Resumo:
Student dropout is a problem that affects higher education institutions around the world,
having negative impacts on both students and institutions, whether public or private.
It is essential that institutions have tools that help them control evasion, providing
managers with an understanding of the educational expectations of students entering
higher education, in order to improve understanding of this phenomenon. Recent studies
on university dropout prediction using machine learning represent a significant advance in
the area of education.
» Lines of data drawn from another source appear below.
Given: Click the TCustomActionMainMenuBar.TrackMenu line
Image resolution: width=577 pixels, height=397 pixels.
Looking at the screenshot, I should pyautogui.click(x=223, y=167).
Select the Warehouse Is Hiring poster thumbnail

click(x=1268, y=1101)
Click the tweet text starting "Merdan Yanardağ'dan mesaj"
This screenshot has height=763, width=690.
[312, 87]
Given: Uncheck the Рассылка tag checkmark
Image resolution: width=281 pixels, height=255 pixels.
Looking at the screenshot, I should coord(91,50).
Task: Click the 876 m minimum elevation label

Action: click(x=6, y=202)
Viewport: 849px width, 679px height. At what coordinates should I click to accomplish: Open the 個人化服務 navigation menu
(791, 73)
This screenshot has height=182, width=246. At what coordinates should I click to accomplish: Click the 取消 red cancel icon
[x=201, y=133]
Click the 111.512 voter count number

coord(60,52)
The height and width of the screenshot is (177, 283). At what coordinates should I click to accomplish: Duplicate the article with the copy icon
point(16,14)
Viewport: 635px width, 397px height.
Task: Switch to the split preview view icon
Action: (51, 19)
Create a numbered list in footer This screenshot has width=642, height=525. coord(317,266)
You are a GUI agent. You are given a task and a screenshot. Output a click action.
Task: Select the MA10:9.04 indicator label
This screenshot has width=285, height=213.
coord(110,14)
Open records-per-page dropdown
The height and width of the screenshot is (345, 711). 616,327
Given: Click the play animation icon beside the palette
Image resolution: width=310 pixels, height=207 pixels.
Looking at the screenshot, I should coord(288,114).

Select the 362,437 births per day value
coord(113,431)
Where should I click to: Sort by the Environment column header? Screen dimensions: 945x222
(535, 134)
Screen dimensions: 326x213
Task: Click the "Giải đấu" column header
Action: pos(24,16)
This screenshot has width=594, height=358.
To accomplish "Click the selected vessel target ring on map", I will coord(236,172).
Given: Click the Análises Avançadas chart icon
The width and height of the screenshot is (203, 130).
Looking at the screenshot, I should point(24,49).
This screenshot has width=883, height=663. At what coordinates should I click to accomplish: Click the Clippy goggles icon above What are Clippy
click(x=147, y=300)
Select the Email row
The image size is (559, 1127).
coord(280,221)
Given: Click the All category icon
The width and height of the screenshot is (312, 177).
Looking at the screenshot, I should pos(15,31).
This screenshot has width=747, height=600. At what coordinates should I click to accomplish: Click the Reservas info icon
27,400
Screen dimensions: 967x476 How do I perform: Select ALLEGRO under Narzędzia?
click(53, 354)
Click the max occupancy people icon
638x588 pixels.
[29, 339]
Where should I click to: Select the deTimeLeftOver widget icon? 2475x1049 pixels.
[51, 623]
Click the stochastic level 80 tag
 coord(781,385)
By employing the Cross-Validation Technique (K-Fold) along with a
variety of classification algorithms such as decision trees, logistic regression, random forest,
and support vector machines, among others. This work seeks to understand and anticipate
dropout patterns among students. This approach not only identifies risk factors for
dropout, but also provides valuable information for educational institutions in developing
proactive student retention strategies. By accurately predicting the likelihood of a student
dropping out of their studies, universities can intervene early, offering personalized support
and additional resources to help students overcome academic and personal challenges. To
achieve this, in relation to the student recovery model, LogisticRegression techniques ,
GradientBoosting and XG Boost obtained similar and promising results, above 90% for
graduate F1-Score and dropout F1-score close to 89%. As for the cases of interpretable
algorithms, model for student dismissal, the best results were for the Random Forest and
Decision Tree models with values of 91% for Graduate F1-Score, 84% for dropout F1-score.
This work represents a significant contribution to improving the quality and effectiveness
of educational programs, promoting the retention and success of university students.